## DATA SUPPLIED
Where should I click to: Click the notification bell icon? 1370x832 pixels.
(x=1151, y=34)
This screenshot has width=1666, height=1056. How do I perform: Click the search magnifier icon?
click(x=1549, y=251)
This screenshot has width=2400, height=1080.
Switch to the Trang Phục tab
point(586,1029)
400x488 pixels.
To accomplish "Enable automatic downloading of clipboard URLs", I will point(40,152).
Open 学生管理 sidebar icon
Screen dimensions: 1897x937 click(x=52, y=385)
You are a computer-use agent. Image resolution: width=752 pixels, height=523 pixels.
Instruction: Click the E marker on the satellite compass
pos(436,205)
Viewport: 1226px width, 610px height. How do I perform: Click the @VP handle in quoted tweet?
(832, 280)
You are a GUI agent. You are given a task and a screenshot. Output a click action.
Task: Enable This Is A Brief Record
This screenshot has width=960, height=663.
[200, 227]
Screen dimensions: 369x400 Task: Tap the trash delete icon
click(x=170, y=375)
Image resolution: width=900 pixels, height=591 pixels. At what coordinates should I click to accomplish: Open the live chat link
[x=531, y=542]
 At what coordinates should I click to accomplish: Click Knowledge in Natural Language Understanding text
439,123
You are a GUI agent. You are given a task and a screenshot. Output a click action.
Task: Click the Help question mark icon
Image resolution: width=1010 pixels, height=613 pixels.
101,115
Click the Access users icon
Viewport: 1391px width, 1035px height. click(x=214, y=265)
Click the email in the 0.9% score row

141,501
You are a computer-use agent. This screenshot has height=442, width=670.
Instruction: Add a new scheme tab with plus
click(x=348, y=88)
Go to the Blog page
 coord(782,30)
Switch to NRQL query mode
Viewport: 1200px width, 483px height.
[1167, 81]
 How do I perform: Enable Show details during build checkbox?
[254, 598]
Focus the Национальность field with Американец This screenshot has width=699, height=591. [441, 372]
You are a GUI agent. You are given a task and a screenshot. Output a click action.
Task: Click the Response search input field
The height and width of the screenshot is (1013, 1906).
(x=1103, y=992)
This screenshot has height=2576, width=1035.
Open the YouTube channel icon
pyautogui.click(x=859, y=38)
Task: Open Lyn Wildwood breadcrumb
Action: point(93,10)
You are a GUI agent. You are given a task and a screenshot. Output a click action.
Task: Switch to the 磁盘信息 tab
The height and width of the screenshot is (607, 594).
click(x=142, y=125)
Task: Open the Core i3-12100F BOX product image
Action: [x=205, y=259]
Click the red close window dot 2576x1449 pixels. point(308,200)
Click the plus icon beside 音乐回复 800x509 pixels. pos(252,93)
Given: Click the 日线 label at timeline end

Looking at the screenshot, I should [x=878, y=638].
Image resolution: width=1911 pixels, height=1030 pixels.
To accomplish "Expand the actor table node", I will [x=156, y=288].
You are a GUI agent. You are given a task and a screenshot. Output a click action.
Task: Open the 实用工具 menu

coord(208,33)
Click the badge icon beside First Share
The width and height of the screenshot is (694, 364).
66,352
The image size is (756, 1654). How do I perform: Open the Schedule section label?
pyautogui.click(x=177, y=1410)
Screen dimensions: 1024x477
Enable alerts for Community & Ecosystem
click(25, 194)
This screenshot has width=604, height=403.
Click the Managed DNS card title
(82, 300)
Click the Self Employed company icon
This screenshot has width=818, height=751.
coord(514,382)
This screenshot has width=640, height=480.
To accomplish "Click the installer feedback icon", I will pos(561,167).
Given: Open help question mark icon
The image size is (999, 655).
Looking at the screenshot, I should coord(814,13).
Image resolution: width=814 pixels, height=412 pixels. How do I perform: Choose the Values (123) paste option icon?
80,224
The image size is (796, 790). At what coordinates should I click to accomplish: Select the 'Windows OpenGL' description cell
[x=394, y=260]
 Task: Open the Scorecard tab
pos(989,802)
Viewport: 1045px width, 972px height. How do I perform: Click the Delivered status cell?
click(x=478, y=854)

## EXERCISE BRIEF
Word for word, repeat the lines that begin at the one with "Given: Open help question mark icon" and continue to the end of the listing above.

## EXPECTED ANSWER
Given: Open help question mark icon
The image size is (999, 655).
Looking at the screenshot, I should coord(814,13).
Image resolution: width=814 pixels, height=412 pixels. How do I perform: Choose the Values (123) paste option icon?
80,224
The image size is (796, 790). At what coordinates should I click to accomplish: Select the 'Windows OpenGL' description cell
[x=394, y=260]
 Task: Open the Scorecard tab
pos(989,802)
Viewport: 1045px width, 972px height. How do I perform: Click the Delivered status cell?
click(x=478, y=854)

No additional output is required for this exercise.